Using QuantConnect and its extensive strategy library (developed by professional quants or competing students) is straightforward. A certain level of Python knowledge is, however, required to adapt these algorithms to your own risk management and constraints. LLM pair-coding in most cases only assists with this. AI is currently coding poorly, and from my perspective, even with the new models that claim to possess reasoning capabilities, such as OpenAI's o1, the improvements seem only marginal.

Over the past year, I've found that algorithmic trading offers no significant advantage over traditional trading methods. This observation is specific to my experience: my profits from purely algorithmic strategies are lower than those from fundamental or technical analysis. This situation might change in the future and likely varies from person to person. It could indicate that I need to improve my quantitative algorithm skills or that I'm simply better at technical trading.

Despite the limited scope of this finding, it highlights that private traders should weigh the time required to develop, deploy, and maintain algorithms against the time spent gathering fundamental data, reading financial analyses, or conducting technical studies. Regardless of the outcome, the key benefit of algorithmic trading is its ability to eliminate emotional biases in decision-making. Therefore, even though I am becoming more skeptical about allowing algorithms to execute trades independently (clarifying that I'm not referring to high-frequency trading), I believe that the decision-making process should remain fundamentally quantitative rather than relying on unquantified insights.

3. Future Directions

GitHub Repositories The first step is to reorganize the most promising code into GitHub repositories, categorized under the following topics:

Strategies for QuantConnect I have developed several strategies that consistently generate alpha. In my view, QuantConnect remains the most effective and user-friendly platform for discovering market alpha.

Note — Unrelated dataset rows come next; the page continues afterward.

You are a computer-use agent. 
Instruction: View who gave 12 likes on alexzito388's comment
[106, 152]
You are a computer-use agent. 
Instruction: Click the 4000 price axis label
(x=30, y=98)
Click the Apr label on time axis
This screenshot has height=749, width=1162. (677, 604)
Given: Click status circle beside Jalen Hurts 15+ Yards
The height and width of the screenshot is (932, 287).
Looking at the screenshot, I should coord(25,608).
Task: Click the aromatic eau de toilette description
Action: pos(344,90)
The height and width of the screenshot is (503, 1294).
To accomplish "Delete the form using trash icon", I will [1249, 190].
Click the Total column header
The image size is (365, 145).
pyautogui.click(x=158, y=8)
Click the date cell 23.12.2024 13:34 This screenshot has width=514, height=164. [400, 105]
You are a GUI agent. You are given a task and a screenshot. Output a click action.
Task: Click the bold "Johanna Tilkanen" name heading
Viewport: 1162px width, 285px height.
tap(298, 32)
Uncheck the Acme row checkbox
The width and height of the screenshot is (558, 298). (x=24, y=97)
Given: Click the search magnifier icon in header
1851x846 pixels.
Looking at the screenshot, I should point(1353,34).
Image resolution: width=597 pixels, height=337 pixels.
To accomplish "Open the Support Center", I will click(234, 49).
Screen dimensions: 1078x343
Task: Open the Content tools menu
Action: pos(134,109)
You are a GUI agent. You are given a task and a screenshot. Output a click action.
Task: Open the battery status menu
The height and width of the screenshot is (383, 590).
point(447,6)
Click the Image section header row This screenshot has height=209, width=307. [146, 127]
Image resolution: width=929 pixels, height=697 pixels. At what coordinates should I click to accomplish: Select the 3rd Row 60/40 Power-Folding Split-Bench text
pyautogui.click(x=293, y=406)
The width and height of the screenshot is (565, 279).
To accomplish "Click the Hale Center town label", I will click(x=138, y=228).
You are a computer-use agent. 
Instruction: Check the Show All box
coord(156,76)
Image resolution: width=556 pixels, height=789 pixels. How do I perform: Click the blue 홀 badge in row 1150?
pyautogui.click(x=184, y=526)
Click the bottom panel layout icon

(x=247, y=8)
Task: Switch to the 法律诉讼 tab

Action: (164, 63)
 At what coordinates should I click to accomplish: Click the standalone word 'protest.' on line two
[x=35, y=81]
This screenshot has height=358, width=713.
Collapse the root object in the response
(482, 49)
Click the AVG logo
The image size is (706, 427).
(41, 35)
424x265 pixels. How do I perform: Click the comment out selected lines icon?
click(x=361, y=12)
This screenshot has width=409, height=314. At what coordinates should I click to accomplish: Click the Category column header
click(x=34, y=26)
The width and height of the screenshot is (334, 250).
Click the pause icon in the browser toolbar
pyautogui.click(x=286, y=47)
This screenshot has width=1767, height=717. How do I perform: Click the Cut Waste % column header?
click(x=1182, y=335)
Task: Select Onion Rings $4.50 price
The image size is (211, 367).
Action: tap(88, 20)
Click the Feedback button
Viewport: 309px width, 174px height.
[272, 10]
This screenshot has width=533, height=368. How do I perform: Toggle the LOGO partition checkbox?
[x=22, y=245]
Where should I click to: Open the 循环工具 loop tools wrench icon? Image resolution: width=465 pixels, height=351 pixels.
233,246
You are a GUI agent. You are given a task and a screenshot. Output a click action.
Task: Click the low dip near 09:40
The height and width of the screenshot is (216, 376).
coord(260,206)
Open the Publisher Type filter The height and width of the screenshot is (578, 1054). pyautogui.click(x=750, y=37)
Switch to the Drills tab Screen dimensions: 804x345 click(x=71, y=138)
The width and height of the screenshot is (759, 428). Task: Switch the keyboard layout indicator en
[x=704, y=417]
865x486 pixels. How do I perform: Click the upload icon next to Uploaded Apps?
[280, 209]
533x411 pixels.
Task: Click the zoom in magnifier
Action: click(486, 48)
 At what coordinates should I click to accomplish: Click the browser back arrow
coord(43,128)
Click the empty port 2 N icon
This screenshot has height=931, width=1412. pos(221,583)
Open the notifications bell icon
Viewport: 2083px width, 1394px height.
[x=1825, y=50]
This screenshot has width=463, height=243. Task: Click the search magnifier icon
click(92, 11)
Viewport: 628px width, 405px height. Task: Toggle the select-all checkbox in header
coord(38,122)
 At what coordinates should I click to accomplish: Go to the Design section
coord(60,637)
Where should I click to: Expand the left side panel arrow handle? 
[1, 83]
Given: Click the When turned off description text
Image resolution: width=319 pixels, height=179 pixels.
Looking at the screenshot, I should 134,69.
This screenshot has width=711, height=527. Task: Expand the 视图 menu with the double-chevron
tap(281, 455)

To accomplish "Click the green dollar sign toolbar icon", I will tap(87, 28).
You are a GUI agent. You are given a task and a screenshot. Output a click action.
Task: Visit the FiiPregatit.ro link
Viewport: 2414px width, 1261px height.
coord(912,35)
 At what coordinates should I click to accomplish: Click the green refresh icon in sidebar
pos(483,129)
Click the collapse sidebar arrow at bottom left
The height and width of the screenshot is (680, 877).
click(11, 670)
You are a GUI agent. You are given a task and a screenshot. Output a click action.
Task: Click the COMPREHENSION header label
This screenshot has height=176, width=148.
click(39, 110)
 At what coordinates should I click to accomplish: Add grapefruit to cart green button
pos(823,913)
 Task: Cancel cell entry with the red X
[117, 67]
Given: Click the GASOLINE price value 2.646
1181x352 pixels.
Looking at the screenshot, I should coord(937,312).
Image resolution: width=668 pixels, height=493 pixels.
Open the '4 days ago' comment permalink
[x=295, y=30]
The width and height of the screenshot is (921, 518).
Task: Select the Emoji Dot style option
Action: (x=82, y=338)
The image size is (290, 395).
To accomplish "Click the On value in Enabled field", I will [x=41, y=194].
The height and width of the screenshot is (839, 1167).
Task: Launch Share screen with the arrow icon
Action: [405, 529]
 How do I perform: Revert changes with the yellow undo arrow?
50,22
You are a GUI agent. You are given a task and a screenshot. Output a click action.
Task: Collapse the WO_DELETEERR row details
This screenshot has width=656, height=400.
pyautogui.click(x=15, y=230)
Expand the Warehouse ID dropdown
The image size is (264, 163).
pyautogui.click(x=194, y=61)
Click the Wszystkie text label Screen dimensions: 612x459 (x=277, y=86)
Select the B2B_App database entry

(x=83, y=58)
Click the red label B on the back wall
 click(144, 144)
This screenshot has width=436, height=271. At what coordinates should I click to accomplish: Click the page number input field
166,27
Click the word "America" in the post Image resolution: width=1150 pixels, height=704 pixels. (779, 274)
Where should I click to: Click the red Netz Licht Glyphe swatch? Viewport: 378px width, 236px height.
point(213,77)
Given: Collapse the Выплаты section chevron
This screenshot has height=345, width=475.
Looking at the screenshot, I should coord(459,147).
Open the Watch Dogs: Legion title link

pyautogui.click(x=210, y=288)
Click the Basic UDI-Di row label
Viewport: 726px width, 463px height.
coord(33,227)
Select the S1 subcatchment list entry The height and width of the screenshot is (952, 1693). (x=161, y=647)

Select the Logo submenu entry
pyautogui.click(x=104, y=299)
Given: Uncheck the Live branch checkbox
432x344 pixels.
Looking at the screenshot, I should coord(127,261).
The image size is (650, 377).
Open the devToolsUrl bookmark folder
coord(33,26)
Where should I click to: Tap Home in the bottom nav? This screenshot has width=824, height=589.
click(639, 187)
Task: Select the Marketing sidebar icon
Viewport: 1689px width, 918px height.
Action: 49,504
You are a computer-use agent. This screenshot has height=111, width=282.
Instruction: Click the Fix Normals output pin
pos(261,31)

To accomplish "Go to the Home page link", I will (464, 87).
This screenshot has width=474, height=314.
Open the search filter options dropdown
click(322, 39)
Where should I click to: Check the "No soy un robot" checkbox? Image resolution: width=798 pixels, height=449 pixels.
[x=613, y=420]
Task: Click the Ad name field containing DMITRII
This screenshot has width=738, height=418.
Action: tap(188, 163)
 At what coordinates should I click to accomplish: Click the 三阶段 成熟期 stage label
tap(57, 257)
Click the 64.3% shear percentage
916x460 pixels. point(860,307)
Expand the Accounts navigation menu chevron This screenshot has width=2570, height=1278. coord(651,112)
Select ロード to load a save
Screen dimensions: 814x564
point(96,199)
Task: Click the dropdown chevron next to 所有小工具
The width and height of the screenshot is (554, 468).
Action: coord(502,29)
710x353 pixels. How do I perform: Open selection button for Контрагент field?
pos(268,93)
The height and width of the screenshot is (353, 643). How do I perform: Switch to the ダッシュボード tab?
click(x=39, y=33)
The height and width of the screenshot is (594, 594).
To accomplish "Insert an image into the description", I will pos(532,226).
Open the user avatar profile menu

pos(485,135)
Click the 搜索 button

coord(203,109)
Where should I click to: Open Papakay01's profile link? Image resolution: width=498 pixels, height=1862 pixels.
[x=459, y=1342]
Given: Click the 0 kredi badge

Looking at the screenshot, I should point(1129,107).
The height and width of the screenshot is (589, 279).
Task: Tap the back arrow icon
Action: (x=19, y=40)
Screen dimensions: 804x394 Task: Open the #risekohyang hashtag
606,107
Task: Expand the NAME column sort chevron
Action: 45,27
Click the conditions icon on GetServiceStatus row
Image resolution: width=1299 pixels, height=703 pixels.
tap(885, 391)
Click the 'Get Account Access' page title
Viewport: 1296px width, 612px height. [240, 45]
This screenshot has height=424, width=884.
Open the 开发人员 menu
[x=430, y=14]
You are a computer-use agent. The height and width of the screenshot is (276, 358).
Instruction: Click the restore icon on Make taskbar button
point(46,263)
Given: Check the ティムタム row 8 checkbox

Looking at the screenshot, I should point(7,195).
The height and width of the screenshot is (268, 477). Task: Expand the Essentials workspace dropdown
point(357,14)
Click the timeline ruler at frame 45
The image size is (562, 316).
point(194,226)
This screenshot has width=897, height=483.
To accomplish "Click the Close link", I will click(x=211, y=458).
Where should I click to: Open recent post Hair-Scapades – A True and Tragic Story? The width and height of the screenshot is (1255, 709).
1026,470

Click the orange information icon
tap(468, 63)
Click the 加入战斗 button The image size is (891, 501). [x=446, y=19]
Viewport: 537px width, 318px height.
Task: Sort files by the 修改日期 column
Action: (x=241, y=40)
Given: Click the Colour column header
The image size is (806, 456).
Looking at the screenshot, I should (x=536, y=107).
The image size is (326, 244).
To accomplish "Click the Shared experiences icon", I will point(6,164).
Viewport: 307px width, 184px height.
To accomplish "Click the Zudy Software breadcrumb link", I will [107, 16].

Technical Trading In a recent article, I utilized ib_async to generate historical datasets and provided an overview of using the Laguerre filter for technical analysis.

Convolutional Neural Networks Currently, my neural network implementation only matches the performance of a buy-and-hold strategy on SPY. Given my long-term perspective on holding and trading physical assets in a debt-heavy and inflationary economy, I plan to explore neural networks for forecasting commodity prices. This work is still in progress and not yet ready for publication.

AI agents

I almost daily use homemade AI agents, essentially to learn languages. I will probably manage to adapt one agent for fundamental research and market monitoring.

Conclusion

Reflecting on the past year of AI-powered quantitative trading, it's clear that while algorithmic approaches offer unique advantages — such as reducing emotional bias — their practical benefits may vary depending on individual expertise and strategies. My journey has underscored the importance of balancing algorithm development with traditional trading methods, and the necessity of continuously refining both to adapt to ever-changing market conditions.